A sarcoid is a slow growing tumor that occurs in the skin of a horse most often on the legs, in the flanks, on the abdomen, or anywhere on the head and neck. They are of an uncertain origin but are thought to be linked to a virus similar to the bovine papilloma virus. Sarcoids may also form in the location of a previous wound, but the relevance is not understood. Breed predilection might exist in Appaloosas, Quarter Horses, and Arabians, but this too is unconfirmed.

Sarcoids take on several outward appearances which may lead to a presumptive diagnosis. They can be wart-like (verrucose) – poorly defined margins with raised bumpy surfaces that may or may not be ulcerative; fibroblastic – cauliflower shaped, pedunculated (attached by a stem), and ulcerative; flat (occult) – hairless, smooth, or slightly scaly; or combination (transitional) types.

The physical appearance of the sarcoid may help to determine the level of urgency in taking action. In general, fibroplastic and transitional tumors pose more of a risk to the horse in terms of secondary infection (i.e. tetanus) and local invasion into surrounding tissues. They also attract the attention of flying insects which can cause greater damage and transmit pathogens (possibly even Sarcoids to other horses). An ulcerative tumor will be addressed with greater haste than a smooth, unremarkable mass.

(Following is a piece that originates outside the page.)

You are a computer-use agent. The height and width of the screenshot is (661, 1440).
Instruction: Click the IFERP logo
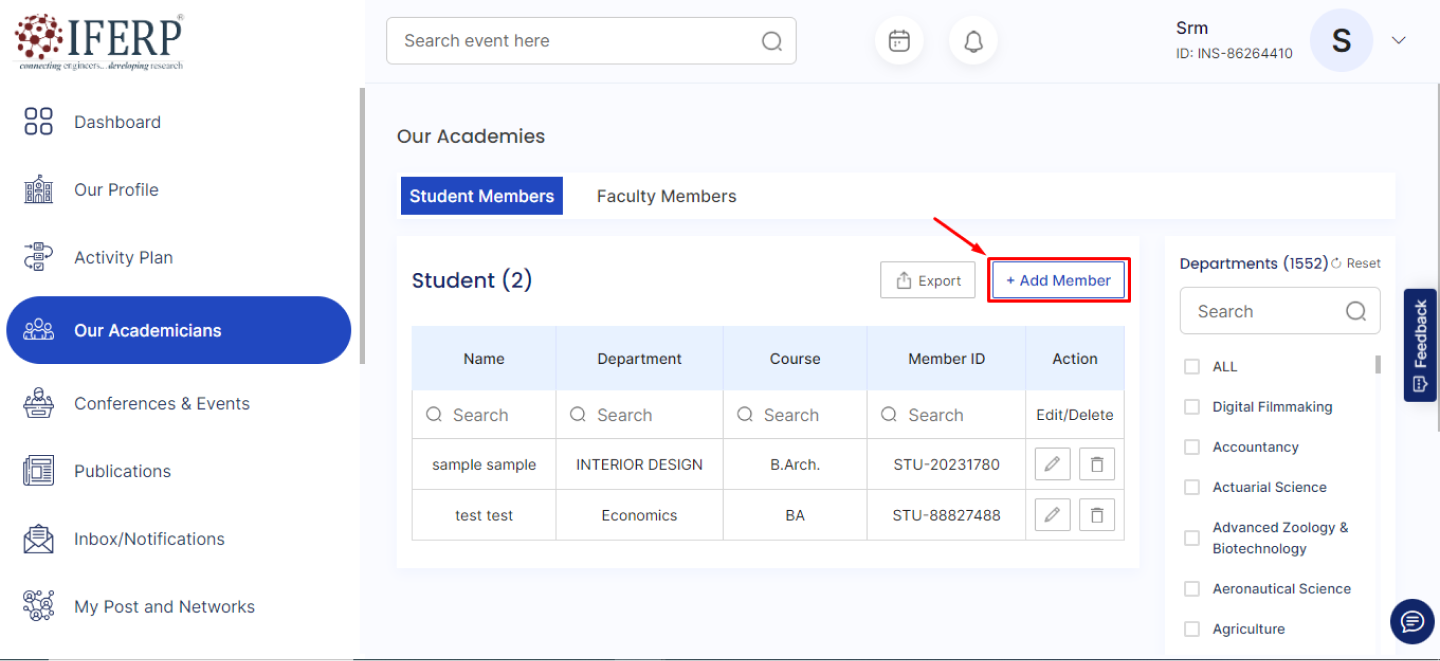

Histopathological examination of the tumor cells and structure is the only definitive way to confirm a sarcoid. The tissue is fixed in formalin and delivered to the laboratory for microscopic evaluation by a pathologist, a veterinary specialist trained in the cellular appearance of disease. Many veterinarians believe from past experiences that a partial biopsy of the mass may cause it to become active; therefore, a complete excision (removal) is planned or performed before initial confirmation in the lab. Differential diagnoses for Sarcoids include granulation tissue over a wound or skin cancer (melanoma or squamous cell carcinoma).

Excision can be performed under general or local anesthesia, depending on the size and location of the tumor. Because complete removal with clean tissue margins is recommended and often curative, general anesthesia is preferred. (The term “clean margins” refers to the ideal finding that no tumor cells are seen within a comfortable distance of the edges of the mass under the microscope.)

Other treatments that may be needed if the tumor is poorly differentiated include radiotherapy (focused x-ray exposure), chemotherapy (drugs that target abnormal mutations of cells), immunotherapy (drugs and supplements that boost or suppress certain functions of the immune response), and follow up surgery.

Sarcoids are mostly locally invasive. They can become very large and difficult to remove, or ulcerated and infected, which obviously increases the risk to the horse and the expense of treatment. There is also new data that shows that sarcoids may metastasize (spread) to other areas of the skin.

Every mass discovered on a horse should be evaluated by a veterinarian.